--- Extrait ---

Le Mahzor Luzzatto, un rare manuscrit de prières hébraïques, en voie de quitter la France.

Afin d’équilibrer ses comptes, l’Alliance israélite universelle se sépare d’un trésor daté fin du XIIIe-début du XIVe siècle, dont la valeur est estimée de 4 à 6 millions de dollars.

Un crève-cœur pour nombre de chercheurs et de membres de la communauté juive.

La fête des Tabernacles (Sukkot), qui a suivi, du 20 au 27 septembre, les célébrations de Roch Hachana et de Yom Kippour, est habituellement synonyme de joie et de rassemblement. L’annonce de la vente par l’Alliance israélite universelle (AIU), dont le siège est en France, du Mahzor Luzzatto, un recueil de prières hébraïques daté fin du XIIIe-début du XIVsiècle, a pourtant divisé la communauté juive et scandalisé le monde de la recherche.

Car le manuscrit, qui sera proposé le 19 octobre chez Sotheby’s à New York, n’a rien d’ordinaire.

Avec ses lettrines peuplées d’animaux fantastiques et de personnages stylisés à tête d’oiseau, « c’est l’un des rares manuscrits enluminés antérieurs à 1300 », précise Colette Sirat, doyenne de la codicologie hébraïque en France.

Écrit dans le sud de l’Allemagne, il a transité par l’Europe et a été annoté au fil des ans. « On connaît moins d’une vingtaine de livres de prières juifs illustrés de cette époque, et celui-ci est le seul connu en mains privées », indique-t-on chez Sotheby’s. L’estimation, de 4 à 6 millions de dollars, est à la mesure de sa rareté.

Certificat d’exportation

Nommé d’après l’un de ses anciens propriétaires, Samuel Luzzatto (1800-1865), ce Mahzor a été présenté à deux reprises au public, en 1991 dans l’exposition « D’une main forte » à la Bibliothèque nationale de France (BNF), à Paris, puis en 2018 dans « Saints et croyants, les juifs d’Europe du Nord au Moyen Age », au Musée des antiquités de Rouen. « Il témoigne à la fois de l’histoire des juifs expulsés de France et des différents rituels ashkénazes. C’est un manuscrit magnifique, c’est incompréhensible qu’il puisse partir », se désole Sonia Fellous, chargée de recherche au CNRS, à l’Institut de recherche en histoire des textes.

Une pétition en ligne, signée notamment par l’ancien ministre de la culture Jean-Jacques Aillagon et le philosophe Antoine Compagnon, appelle « à la recherche de toutes les solutions pour qu’il soit classé comme “œuvre d’intérêt patrimonial majeur” ». Cette procédure permettrait aux mécènes qui achèteraient l’œuvre pour le donner à l’Etat français de profiter de 90 % de déductions fiscales.

---

Travail demandé —
(1) Selon l'article sur le Mahzor Luzzatto, de qui ce manuscrit tient-il son nom ?
(2) Poursuivez l'article sur le Mahzor Luzzatto en repartant de sa dernière phrase.

--- Données fournies ---

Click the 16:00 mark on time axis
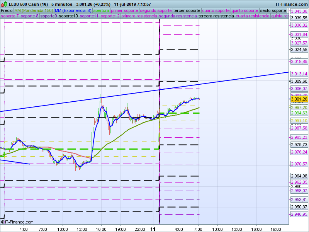309x232 pixels. (101, 229)
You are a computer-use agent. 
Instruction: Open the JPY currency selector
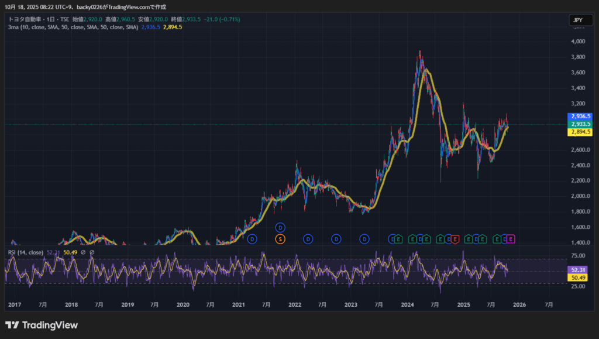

---

Résultats obtenus —
(1) De Samuel Luzzatto (1800-1865), l'un de ses anciens propriétaires.

(2)
Difficile toutefois pour le ministère de la culture de faire machine arrière alors qu’il a déjà accordé le certificat d’exportation. « Bien sûr, je préférerais que le manuscrit reste en France, mais on ne peut pas tout classer », plaide Isabelle Le Masne de Chermont, directrice du département des manuscrits de la BNF, qui possède déjà deux Mahzor. Après l’avoir analysé de près, pendant quatre heures au printemps dernier, la conservatrice a conclu que le Mahzor Luzzatto était certes magnifique, mais pas susceptible d’être classé trésor national.

L’un des Mahzor du XIVe siècle que possède la BNF

« On a trouvé des points de faiblesse, justifie-t-elle. Tout d’abord, il est incomplet, d’autre part, il n’y a pas de lien avec la France. » A contrario, Claire Decomps, conservatrice en chef au Musée d’art et d’histoire du judaïsme, rappelle que « beaucoup de chefs-d’œuvre des collections nationales ne sont pas français ». Quoique écrit outre-Rhin, le manuscrit a été utilisé par des juifs expulsés de France en 1306.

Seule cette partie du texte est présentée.